◆ YOUR GOAL
Report every line below that carries the word "agent".

START MATERIAL PROVIDED

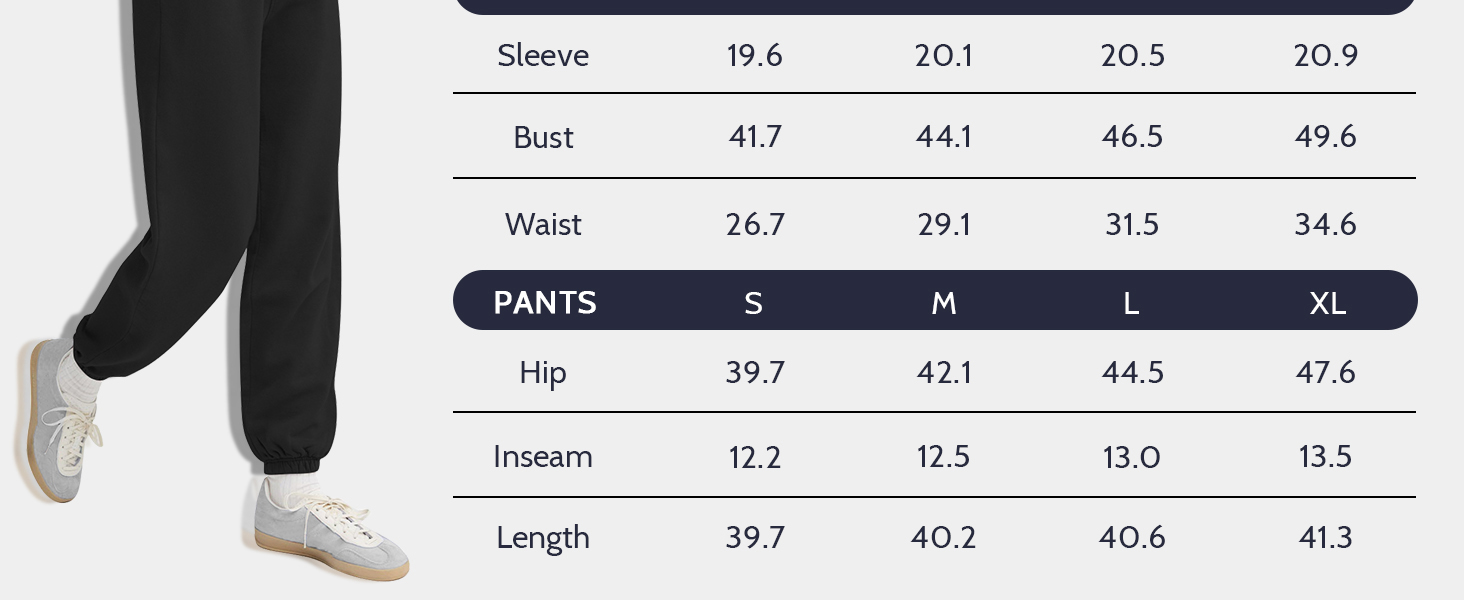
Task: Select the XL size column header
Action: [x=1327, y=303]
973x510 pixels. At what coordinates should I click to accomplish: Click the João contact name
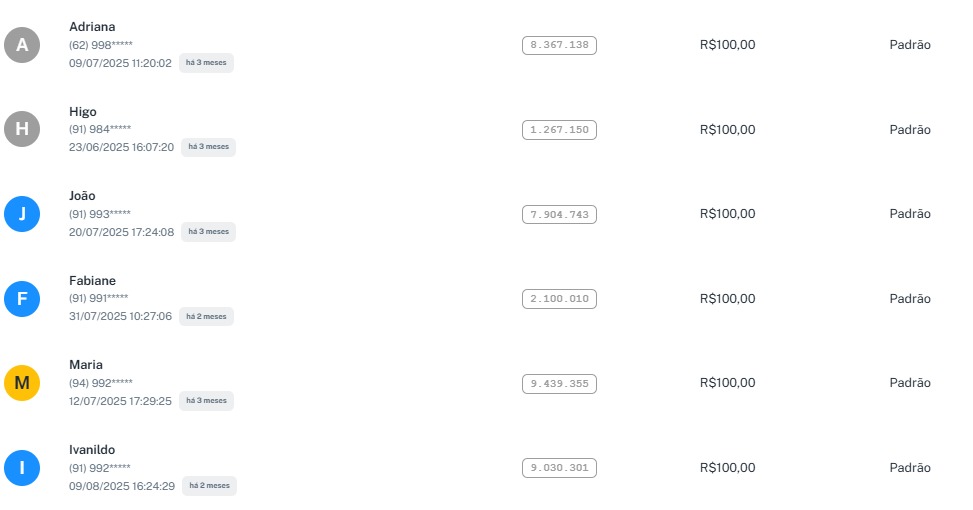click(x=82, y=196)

END MATERIAL PROVIDED
START MATERIAL PROVIDED

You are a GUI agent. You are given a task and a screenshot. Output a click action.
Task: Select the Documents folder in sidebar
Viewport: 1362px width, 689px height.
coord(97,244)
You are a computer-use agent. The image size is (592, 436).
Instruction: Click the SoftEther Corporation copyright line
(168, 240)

END MATERIAL PROVIDED

◆ SOLVED PROBLEM
You are a GUI agent. You are given a task and a screenshot. Output a click action.
You are a computer-use agent. The image size is (592, 436).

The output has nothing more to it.